Slide 13: Depthwise Separable Convolutions

Depthwise separable convolutions factorize a standard convolution into a depthwise convolution followed by a pointwise convolution, reducing computational cost.

import numpy as np
import matplotlib.pyplot as plt

def depthwise_conv(input, kernels):
    depth = input.shape[2]
    output = np.zeros_like(input)
    for d in range(depth):
        output[:,:,d] = convolve2d(input[:,:,d], kernels[d], mode='same')
    return output

def pointwise_conv(input, kernel):
    depth = input.shape[2]
    output = np.sum(input * kernel, axis=2)
    return output

# Create a sample input
input = np.random.rand(10, 10, 3)

# Create depthwise kernels and pointwise kernel
depthwise_kernels = np.random.rand(3, 3, 3)
pointwise_kernel = np.random.rand(1, 1, 3)
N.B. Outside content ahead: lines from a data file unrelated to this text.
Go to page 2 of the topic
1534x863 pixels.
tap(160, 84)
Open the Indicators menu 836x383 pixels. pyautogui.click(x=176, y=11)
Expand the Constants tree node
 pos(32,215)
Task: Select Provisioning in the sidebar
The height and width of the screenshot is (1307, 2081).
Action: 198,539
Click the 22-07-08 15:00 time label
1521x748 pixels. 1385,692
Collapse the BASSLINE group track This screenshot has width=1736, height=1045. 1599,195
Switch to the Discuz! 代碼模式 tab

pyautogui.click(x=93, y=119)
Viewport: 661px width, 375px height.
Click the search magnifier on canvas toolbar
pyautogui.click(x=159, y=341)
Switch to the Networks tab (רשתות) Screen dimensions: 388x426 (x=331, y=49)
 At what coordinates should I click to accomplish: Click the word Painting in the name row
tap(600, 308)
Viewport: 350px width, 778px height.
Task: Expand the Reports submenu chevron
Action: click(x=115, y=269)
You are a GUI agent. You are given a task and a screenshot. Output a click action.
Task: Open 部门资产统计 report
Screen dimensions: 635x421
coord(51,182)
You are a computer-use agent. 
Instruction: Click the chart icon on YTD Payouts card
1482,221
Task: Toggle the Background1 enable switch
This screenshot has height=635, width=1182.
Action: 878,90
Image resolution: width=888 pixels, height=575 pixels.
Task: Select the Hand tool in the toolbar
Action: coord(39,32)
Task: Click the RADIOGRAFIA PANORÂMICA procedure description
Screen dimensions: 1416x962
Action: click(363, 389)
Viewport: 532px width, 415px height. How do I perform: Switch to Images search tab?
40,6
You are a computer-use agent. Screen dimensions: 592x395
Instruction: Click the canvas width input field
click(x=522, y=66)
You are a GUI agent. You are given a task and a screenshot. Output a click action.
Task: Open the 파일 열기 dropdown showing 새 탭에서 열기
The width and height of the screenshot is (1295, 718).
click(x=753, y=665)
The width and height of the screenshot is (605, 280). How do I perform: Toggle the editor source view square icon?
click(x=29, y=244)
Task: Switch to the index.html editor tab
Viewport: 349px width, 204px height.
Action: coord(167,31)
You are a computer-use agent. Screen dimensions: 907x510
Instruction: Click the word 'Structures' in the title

# Apply depthwise separable convolution
depthwise_output = depthwise_conv(input, depthwise_kernels)
final_output = pointwise_conv(depthwise_output, pointwise_kernel)

# Display results
fig, axes = plt.subplots(1, 3, figsize=(15, 5))
axes[0].imshow(input[:,:,0], cmap='gray')
axes[0].set_title('Input (Channel 0)')
axes[1].imshow(depthwise_output[:,:,0], cmap='gray')
axes[1].set_title('Depthwise Output (Channel 0)')
axes[2].imshow(final_output, cmap='gray')
axes[2].set_title('Final Output')
plt.tight_layout()
plt.show()

Slide 14: Additional Resources

For more in-depth information on convolutional neural networks and their applications, consider exploring these resources:

  1. "Deep Learning" by Ian Goodfellow, Yoshua Bengio, and Aaron Courville (MIT Press, 2016)
  2. "Convolutional Neural Networks for Visual Recognition" course by Stanford University (CS231n)
  3. ArXiv paper: "A Survey of the Recent Architectures of Deep Convolutional Neural Networks" by Asifullah Khan et al. (arXiv:1901.06032)
  4. ArXiv paper: "A guide to convolution arithmetic for deep learning" by Vincent Dumoulin and Francesco Visin (arXiv:1603.07285)
  5. TensorFlow and PyTorch documentation on convolutional layers and operations

These resources provide comprehensive coverage of convolutional neural networks, from basic concepts to advanced architectures and applications.